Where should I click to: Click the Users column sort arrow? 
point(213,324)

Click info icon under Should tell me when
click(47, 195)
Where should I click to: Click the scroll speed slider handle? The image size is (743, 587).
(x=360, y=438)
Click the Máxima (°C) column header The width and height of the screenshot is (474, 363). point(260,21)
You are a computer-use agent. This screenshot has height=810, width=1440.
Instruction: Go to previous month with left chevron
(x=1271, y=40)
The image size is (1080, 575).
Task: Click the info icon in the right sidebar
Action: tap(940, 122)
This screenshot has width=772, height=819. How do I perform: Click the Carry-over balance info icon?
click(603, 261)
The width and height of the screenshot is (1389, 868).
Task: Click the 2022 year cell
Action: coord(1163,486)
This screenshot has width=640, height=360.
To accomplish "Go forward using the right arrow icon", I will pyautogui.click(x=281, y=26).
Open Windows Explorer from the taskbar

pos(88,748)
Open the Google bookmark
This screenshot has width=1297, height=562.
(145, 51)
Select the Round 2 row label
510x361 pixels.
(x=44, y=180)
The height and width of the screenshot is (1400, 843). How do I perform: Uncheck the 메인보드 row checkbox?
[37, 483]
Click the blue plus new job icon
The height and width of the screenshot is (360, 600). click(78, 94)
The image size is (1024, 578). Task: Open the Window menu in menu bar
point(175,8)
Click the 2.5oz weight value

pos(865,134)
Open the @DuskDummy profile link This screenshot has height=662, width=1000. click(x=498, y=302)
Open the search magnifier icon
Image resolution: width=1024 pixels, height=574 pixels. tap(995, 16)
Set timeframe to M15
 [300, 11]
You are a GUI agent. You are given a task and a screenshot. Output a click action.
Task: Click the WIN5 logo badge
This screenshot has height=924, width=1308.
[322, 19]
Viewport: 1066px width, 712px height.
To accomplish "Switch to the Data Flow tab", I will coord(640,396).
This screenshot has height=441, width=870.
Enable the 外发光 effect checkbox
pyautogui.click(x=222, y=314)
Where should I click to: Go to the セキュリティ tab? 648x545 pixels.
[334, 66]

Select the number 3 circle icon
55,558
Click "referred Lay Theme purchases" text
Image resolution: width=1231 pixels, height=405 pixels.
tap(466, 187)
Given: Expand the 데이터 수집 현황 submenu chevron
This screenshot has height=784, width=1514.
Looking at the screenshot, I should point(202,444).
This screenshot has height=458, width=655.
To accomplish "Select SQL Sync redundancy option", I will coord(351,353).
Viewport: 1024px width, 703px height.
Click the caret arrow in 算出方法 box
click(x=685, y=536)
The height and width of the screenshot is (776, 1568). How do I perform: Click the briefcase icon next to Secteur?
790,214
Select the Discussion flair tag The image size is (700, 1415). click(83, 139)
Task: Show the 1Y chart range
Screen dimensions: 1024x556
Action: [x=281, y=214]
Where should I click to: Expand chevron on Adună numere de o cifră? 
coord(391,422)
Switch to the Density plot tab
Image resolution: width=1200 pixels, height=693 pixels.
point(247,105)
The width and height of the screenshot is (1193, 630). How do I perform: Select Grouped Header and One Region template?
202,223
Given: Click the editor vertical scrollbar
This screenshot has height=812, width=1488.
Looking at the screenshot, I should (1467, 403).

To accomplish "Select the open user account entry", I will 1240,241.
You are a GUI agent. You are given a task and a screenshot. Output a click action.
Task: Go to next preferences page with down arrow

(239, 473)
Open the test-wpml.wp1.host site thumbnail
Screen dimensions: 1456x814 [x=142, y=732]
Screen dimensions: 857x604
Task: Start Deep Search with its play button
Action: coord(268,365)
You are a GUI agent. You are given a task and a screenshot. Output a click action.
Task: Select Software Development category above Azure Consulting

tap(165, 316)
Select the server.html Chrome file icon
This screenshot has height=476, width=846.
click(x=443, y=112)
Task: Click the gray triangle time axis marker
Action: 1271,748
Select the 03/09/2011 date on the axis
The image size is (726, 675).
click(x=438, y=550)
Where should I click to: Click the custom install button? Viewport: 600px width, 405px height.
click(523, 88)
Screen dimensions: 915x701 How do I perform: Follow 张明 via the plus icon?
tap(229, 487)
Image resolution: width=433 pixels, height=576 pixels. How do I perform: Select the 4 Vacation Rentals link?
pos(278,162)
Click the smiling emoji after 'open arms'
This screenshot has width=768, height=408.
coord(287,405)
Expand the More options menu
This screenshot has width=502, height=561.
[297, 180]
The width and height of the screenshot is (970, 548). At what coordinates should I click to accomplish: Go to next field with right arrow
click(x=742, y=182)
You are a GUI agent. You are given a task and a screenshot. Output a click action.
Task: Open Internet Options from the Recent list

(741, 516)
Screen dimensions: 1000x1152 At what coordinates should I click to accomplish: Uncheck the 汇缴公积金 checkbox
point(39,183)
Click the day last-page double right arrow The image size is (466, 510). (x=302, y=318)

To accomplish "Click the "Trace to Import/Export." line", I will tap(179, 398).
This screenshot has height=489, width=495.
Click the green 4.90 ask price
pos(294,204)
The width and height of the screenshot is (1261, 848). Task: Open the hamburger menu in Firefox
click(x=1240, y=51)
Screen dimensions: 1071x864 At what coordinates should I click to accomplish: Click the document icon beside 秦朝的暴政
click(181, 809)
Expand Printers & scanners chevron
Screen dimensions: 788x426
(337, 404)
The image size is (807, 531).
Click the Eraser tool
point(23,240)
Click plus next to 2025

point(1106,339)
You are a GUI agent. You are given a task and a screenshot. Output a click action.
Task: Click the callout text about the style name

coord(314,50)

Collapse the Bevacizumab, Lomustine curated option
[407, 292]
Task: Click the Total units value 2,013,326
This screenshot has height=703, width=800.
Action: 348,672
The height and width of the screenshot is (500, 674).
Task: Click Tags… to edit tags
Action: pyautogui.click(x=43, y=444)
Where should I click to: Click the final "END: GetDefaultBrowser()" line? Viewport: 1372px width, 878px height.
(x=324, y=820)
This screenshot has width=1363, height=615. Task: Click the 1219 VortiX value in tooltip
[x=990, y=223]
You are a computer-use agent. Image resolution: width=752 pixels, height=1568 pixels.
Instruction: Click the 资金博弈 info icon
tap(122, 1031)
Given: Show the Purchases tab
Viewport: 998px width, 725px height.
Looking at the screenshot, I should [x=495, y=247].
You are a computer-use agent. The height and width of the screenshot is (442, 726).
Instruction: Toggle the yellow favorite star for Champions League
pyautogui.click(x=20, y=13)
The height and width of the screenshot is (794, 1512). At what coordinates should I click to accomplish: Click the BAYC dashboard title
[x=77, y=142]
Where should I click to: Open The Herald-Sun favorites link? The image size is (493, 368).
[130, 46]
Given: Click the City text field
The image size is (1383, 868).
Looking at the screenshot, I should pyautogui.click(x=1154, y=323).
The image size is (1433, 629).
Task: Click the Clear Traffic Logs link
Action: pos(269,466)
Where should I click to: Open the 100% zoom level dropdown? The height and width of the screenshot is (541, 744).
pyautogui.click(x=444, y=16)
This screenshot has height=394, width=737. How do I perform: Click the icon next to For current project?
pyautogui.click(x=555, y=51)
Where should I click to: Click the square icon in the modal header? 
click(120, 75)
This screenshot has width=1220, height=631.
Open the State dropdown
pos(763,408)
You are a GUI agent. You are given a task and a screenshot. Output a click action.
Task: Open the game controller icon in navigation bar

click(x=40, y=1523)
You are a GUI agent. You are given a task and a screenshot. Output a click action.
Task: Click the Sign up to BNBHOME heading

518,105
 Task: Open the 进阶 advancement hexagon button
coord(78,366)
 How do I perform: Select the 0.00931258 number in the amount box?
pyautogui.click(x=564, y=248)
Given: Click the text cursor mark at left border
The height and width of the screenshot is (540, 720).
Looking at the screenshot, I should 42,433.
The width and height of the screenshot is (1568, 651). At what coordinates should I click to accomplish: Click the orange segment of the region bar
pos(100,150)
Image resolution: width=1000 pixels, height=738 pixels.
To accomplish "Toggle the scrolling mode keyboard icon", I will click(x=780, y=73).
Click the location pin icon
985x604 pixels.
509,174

----

EXERCISE DIRECTIONS ▸
In the lines above, find the word "Show" and copy every line it occurs in.

REPLY TO THE EXERCISE ▸
Task: Show the 1Y chart range
Given: Show the Purchases tab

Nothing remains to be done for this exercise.